1. BMD Level Estimator – computes the expected average BMD, directly comparable to the standard clinical measurement used for osteoporosis screening.
2. Rapid‑Decrease Estimator – monitors month‑scale changes in BMD; a steep negative slope triggers an alarm even if the absolute BMD remains within normal limits, reflecting the clinical importance of sudden bone loss.
3. BMD Variance Estimator – assesses the statistical variance of BMD across simulation runs, offering a potential link to systemic conditions such as metabolic syndrome, diabetes, and cancer, where bone turnover may be more erratic.

The authors demonstrate that the pathological configuration yields lower average BMD, higher frequency of rapid declines, and greater variance, thereby validating the discriminative power of the three estimators.
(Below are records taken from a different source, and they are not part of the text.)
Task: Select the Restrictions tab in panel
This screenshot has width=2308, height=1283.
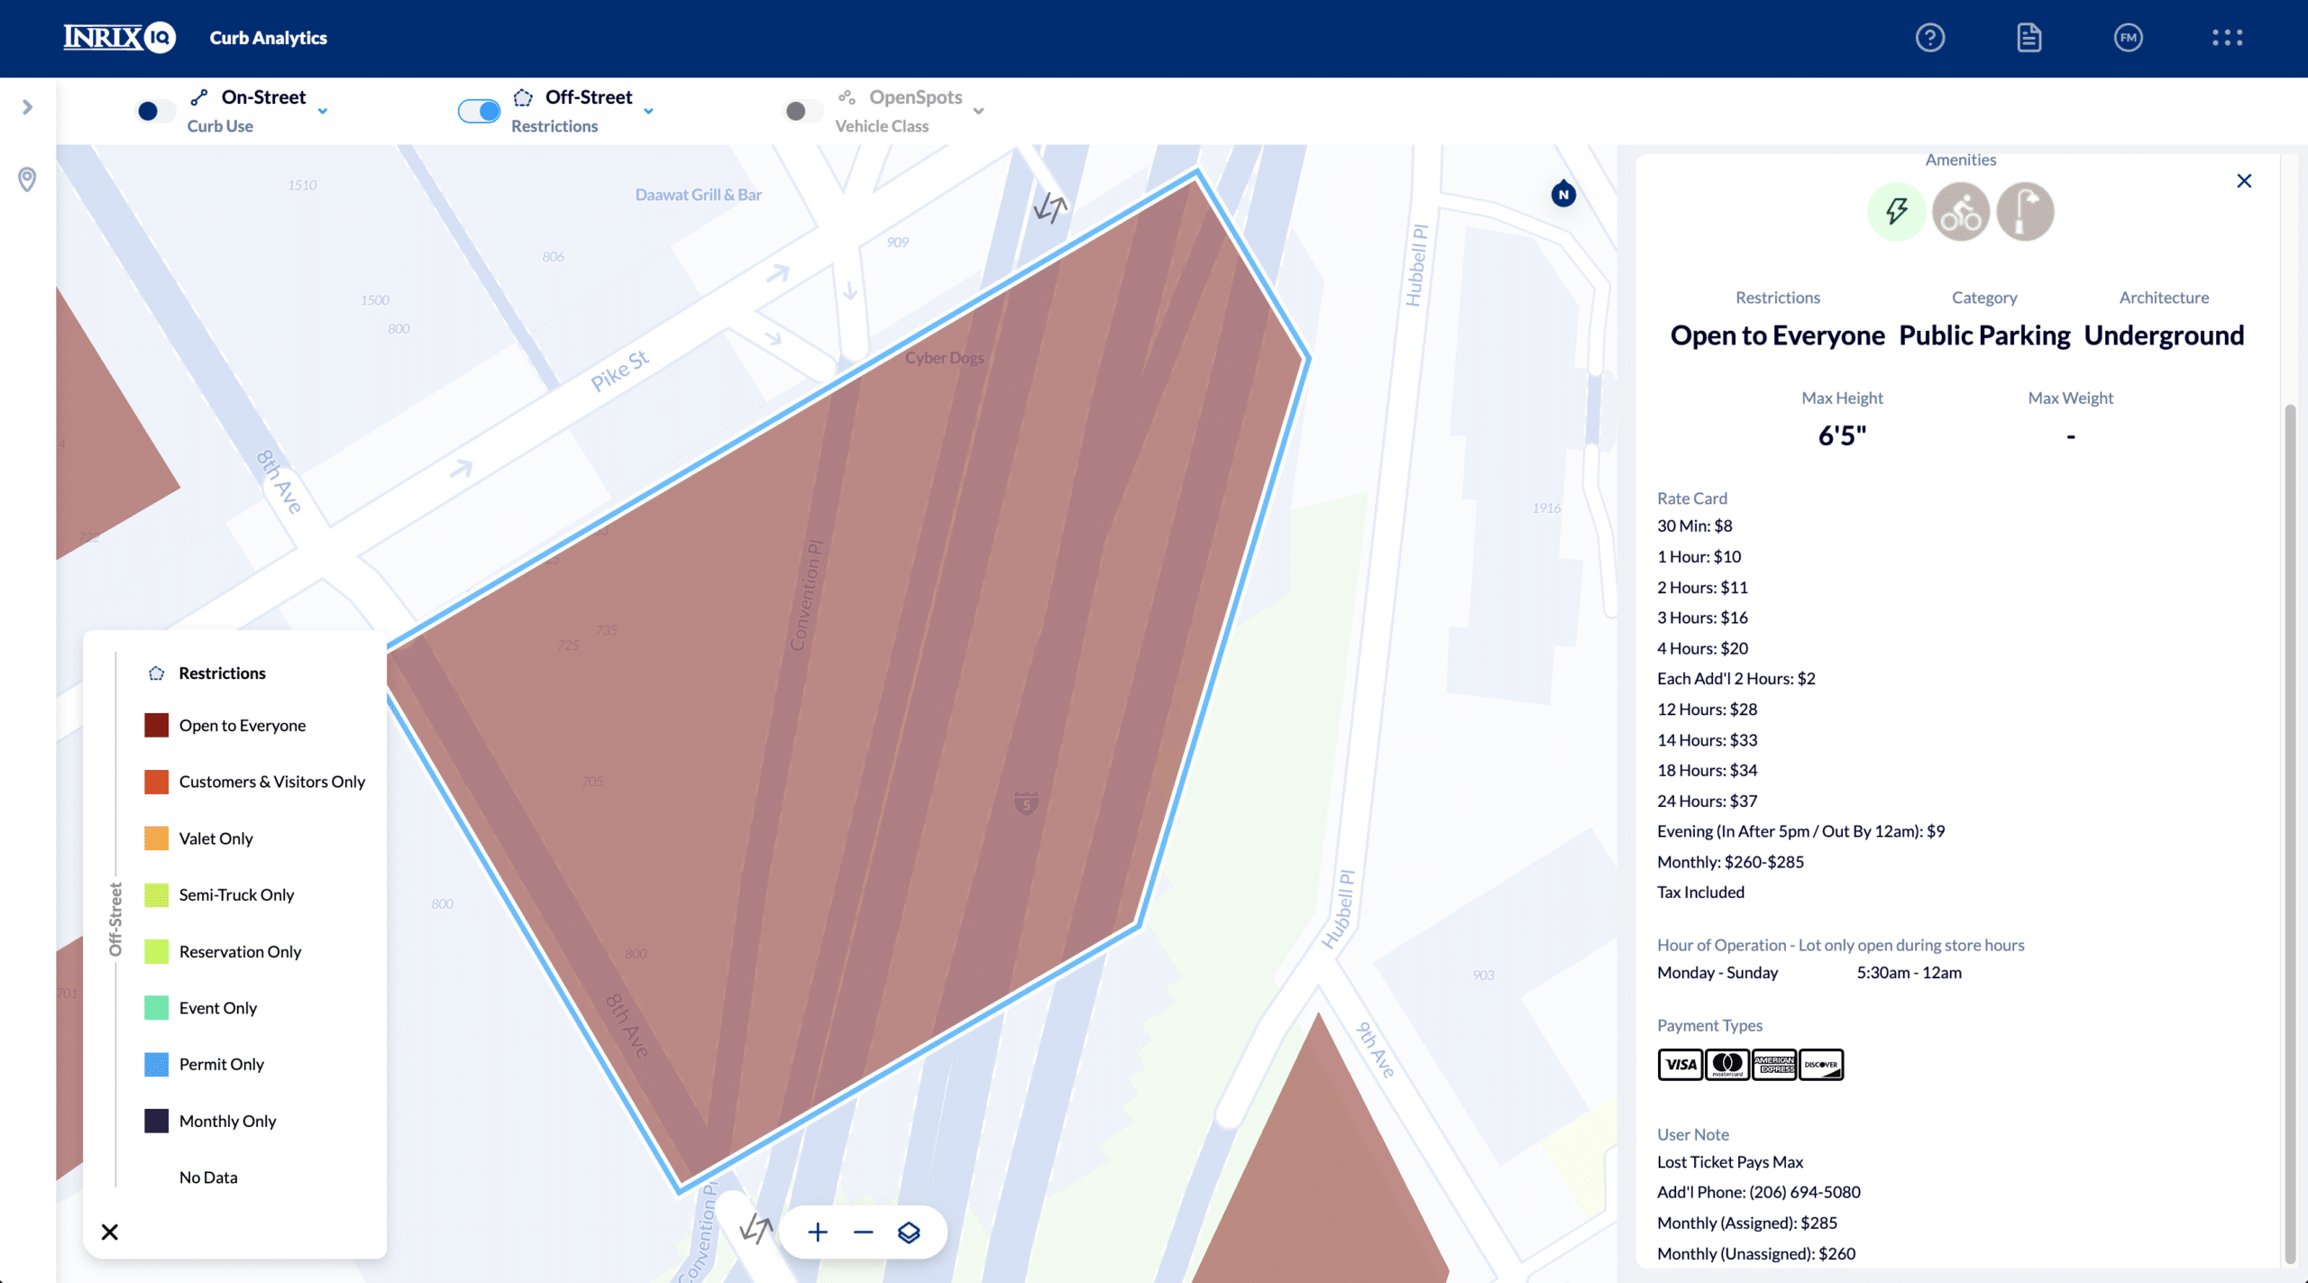Action: (x=1777, y=297)
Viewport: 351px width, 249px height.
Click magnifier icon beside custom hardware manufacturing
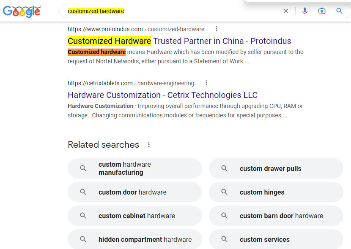pyautogui.click(x=83, y=168)
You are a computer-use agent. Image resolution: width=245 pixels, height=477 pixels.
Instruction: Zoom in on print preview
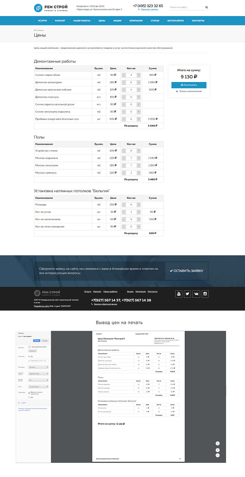(x=218, y=450)
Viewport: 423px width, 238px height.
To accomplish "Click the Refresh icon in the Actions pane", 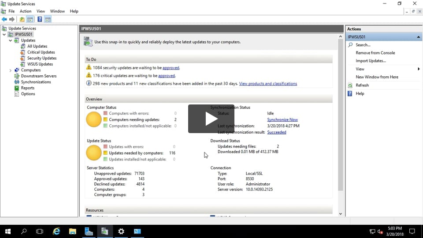I will coord(350,86).
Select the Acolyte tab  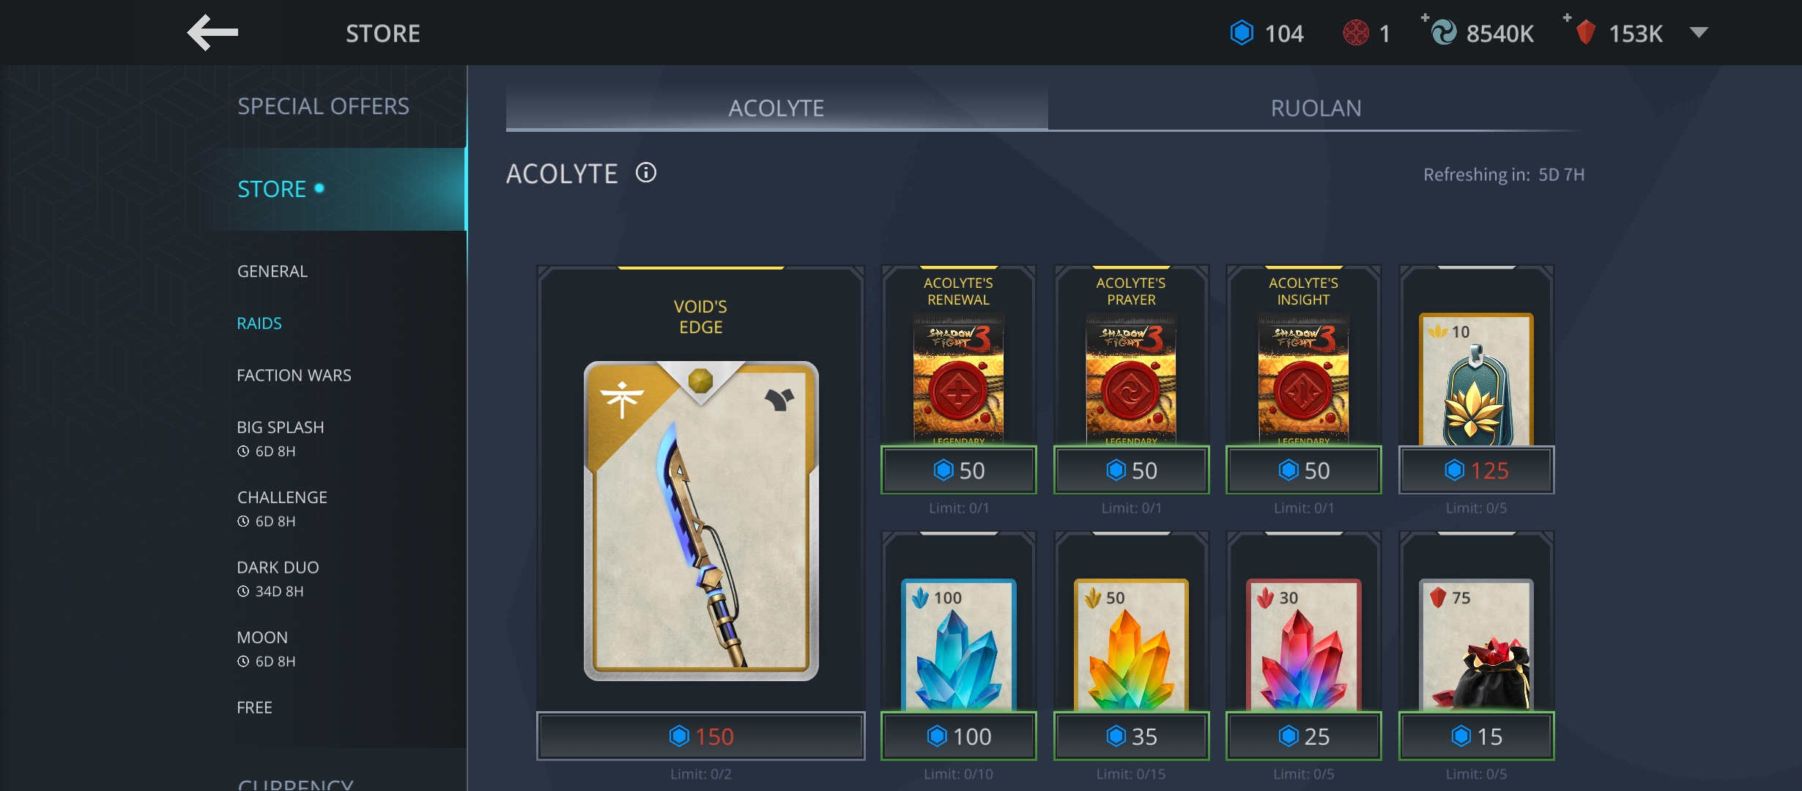776,108
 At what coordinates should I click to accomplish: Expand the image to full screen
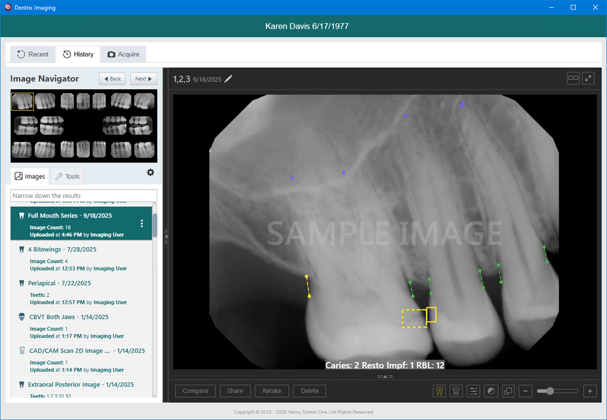[588, 78]
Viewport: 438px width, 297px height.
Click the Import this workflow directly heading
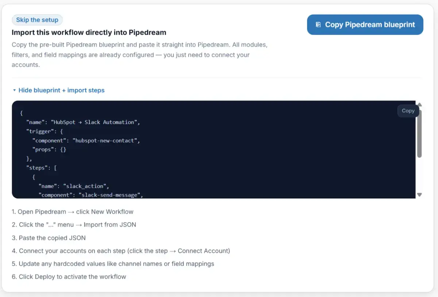tap(89, 33)
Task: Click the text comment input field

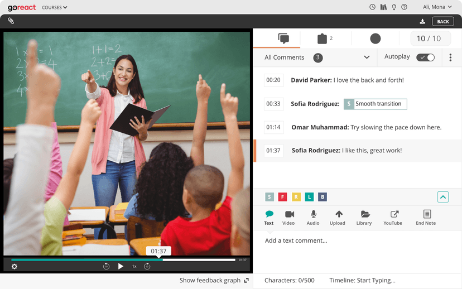Action: click(357, 241)
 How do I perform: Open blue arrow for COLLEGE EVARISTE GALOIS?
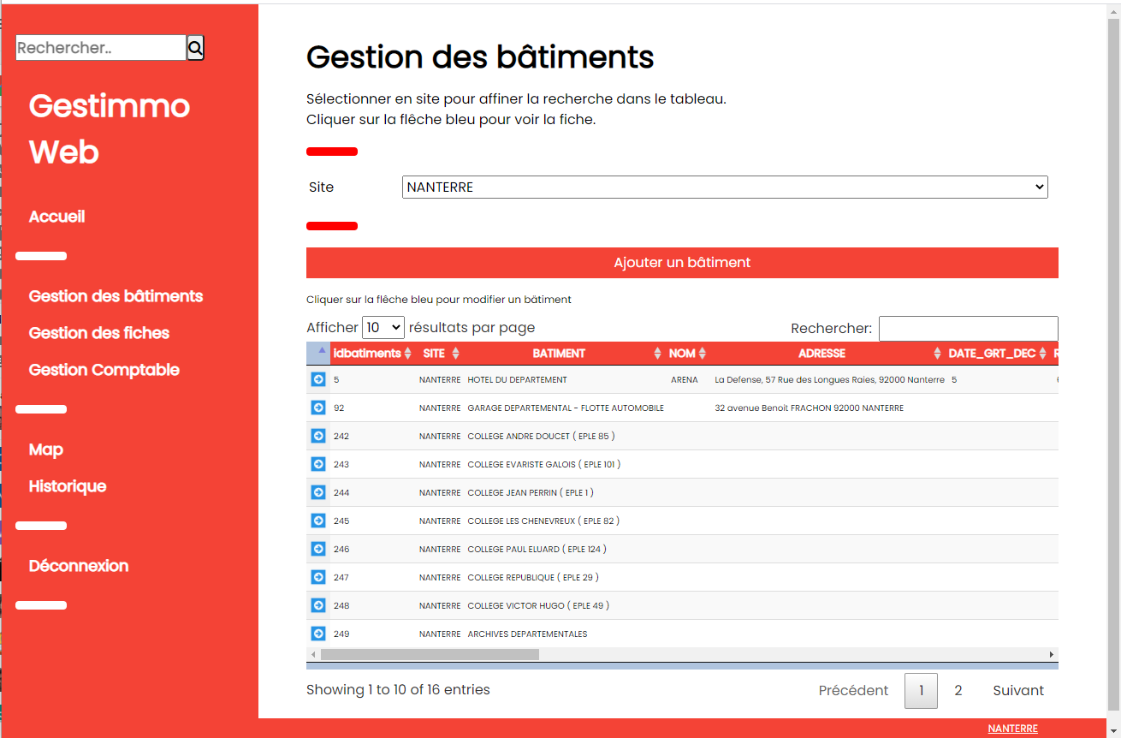(x=318, y=464)
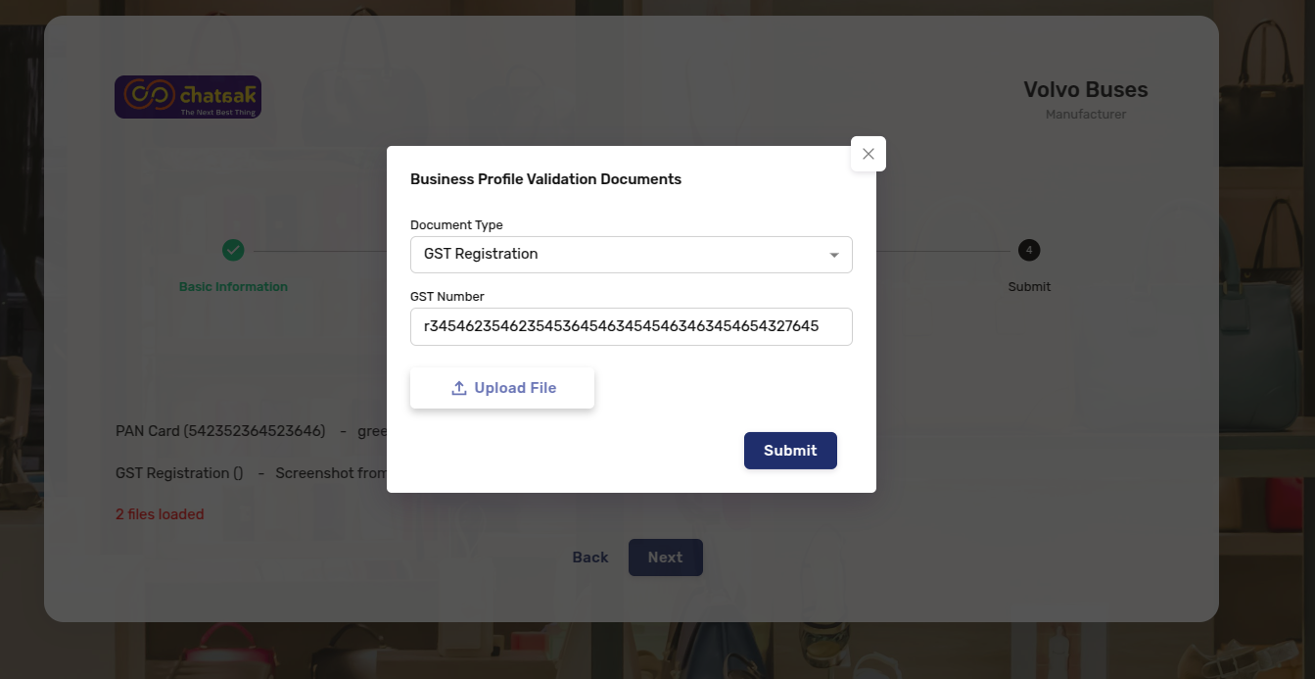Focus the GST Number input field
The image size is (1315, 679).
click(x=631, y=326)
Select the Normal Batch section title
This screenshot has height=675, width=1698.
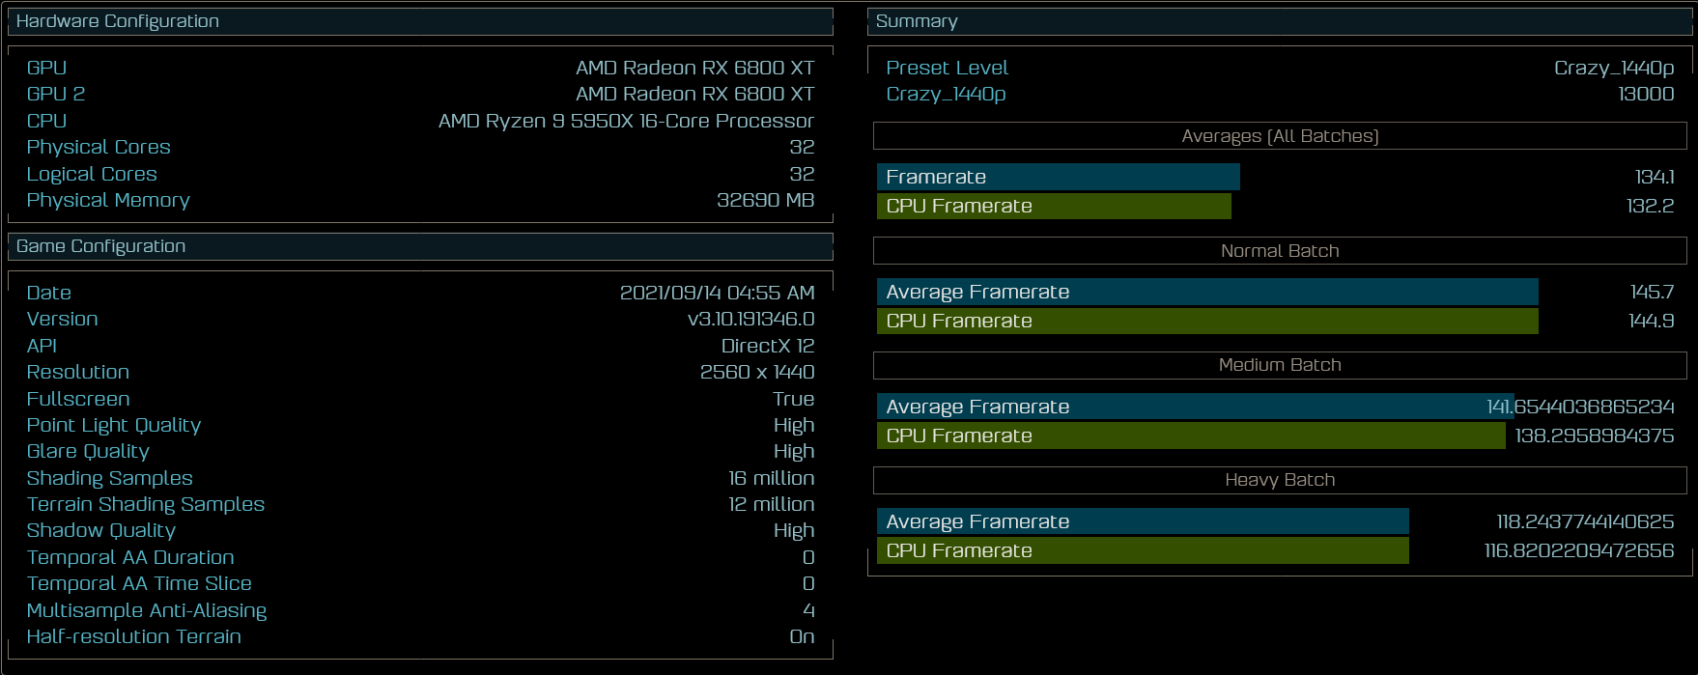pyautogui.click(x=1280, y=251)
They argue that combining these statistical measures enables a “multi‑diagnosis” approach that can flag patients for closer monitoring and possibly predict co‑morbidities.

Beyond the immediate diagnostic application, the paper discusses the broader implications of incorporating multiscale modeling and self‑adaptiveness into formal methods. Bone remodeling inherently spans molecular (RANKL/OPG), cellular (osteoclast/osteoblast dynamics), tissue (trabecular architecture), and systemic (hormonal, inflammatory) scales. The authors propose that a self‑adaptive model could assess its own state, predict future behavior, and adjust parameters in response to new data—mirroring control‑theoretic feedback loops used in engineering. This capability could pave the way for automated treatment optimization and personalized medicine.

Limitations are acknowledged: the reduction of cell counts to avoid state‑space explosion sacrifices some biological fidelity; parameter values are derived from literature rather than patient‑specific measurements, so calibration against real clinical data is required. Future work is outlined to integrate richer multiscale representations (including molecular kinetics and whole‑organ biomechanics), to incorporate real‑time patient data streams, and to develop adaptive algorithms that modify model parameters on the fly, thereby enhancing predictive accuracy and clinical relevance.

In summary, the study showcases how probabilistic model checking can move beyond qualitative verification to provide quantitative, clinically meaningful diagnostics for bone diseases, while also highlighting a pathway toward self‑adaptive, multiscale computational medicine.